Creating buffer zones around abortion clinics is intrinsically fraught, and I hope that noble Lords see Amendments 41 to 43 as striking a careful balance between the aims of safe access zones to protect women and civil liberties. I look forward to hearing your Lordships’ views on the matter.
My Lords, I echo other noble Lords who said that this has been a wide-ranging and fascinating debate. As has been referenced and as noble Lords will be aware, through a free vote in the other place, Clause 9, which establishes buffer zones outside abortion clinics in England and Wales, was added to the Bill by 297 votes to 110. I said during the Second Reading of the Bill and in Committee that the Government will respect the will of the House of Commons.
At the time of introducing this Bill in the House of Lords, I signed a Section 19(1)(b) statement under the Human Rights Act 1998. This was because, at the time, we believed it was more likely than not that Clause 9 would be found to be incompatible with the European Convention on Human Rights. We have considered this again following the Supreme Court’s judgment in relation to the Abortion Services (Safe Access Zones) Bill in Northern Ireland. We now believe that Clause 9 is more likely than not to be compatible with the convention. However, we must be clear that while we can draw some parallels between Clause 9 and the Bill in Northern Ireland in relation to the balance of rights, they are not directly comparable. In particular, the threat levels from protests are different in Northern Ireland and the Northern Ireland Bill does not cover private property. It is also worth noting that the legislation in Northern Ireland is not yet in force. There have been no prosecutions, so it is difficult to make any assessment regarding enforceability of the Bill in Northern Ireland.

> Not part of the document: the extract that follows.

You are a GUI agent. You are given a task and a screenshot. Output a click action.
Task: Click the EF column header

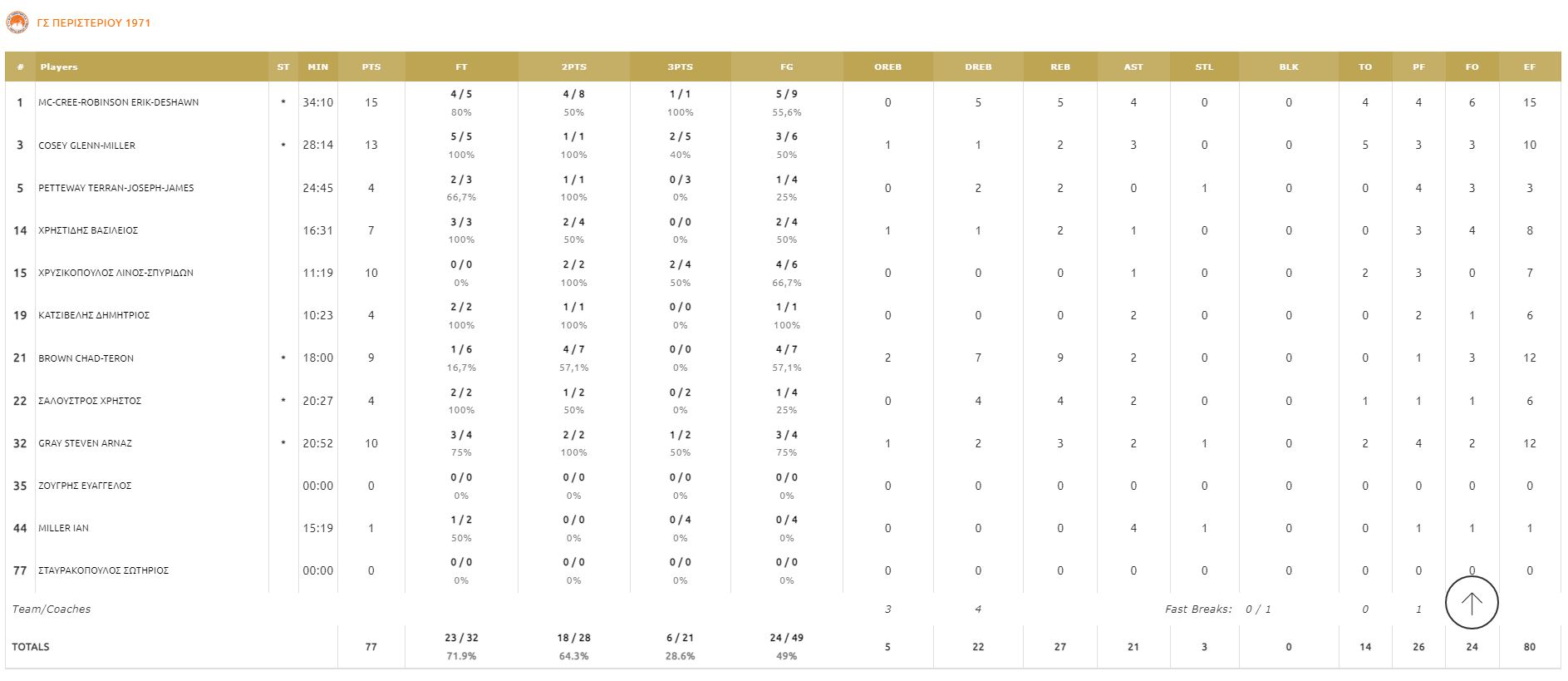point(1529,67)
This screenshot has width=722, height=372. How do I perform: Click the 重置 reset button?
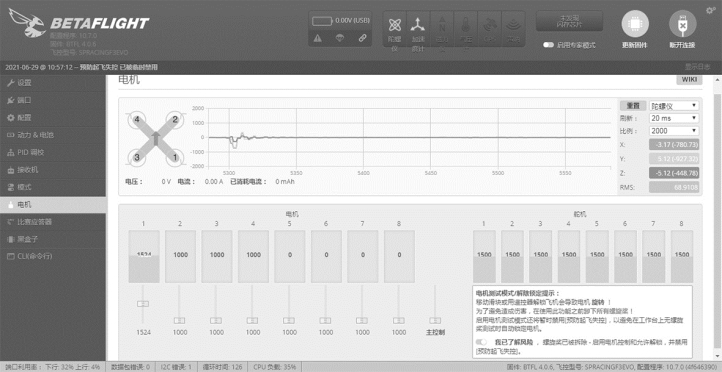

Clause 9 was described at the time in the other place as a “blunt instrument”, as others have noted. There is always a balance to be struck between the rights of protesters and the rights of others to go about their daily business free from harassment and disruption, as we have heard debated in relation to many of the other clauses of this Bill. People’s rights to gather, express their views and practise their religious beliefs are protected under Articles 9, 10 and 11 of the European Convention on Human Rights. People’s rights to privacy in accessing healthcare services are protected under Article 8. All these rights are qualified, and it can be appropriate to infringe on them sometimes—for example, to protect other rights or prevent crime.
The Government committed to work with noble Lords across both sides of this debate to make Clause 9 clearer and more enforceable. I thank those noble Lords who took the time to meet me and discuss this issue, and I can assure them that all views were taken into careful consideration and constructive conversations were had on all sides.
The Government have decided to step back and will take a neutral stance during this debate. I committed, as I said earlier, at this Dispatch Box to respect the will of the House of Commons, and I think the best way to do that is to allow the House of Lords to express its will. This clause will undoubtedly be tested in the courts. But this evening, we are offering a free vote to noble Lords on the Government Benches—although I cannot speak for the other Benches—so that noble Lords can vote with their conscience on where the balance of rights should lie.
The Government believe that all the amendments on the Order Paper today would more likely than not be found to be compatible with the European Convention on Human Rights. With that, it is now for the House to decide which amendment, if any, they wish to support.
Given that, even if my amendments were passed, the whole clause would be overturned by a majority of support for either Amendment 44 or Amendment 45, I will save a few minutes of your Lordships’ time and beg leave to withdraw the amendment.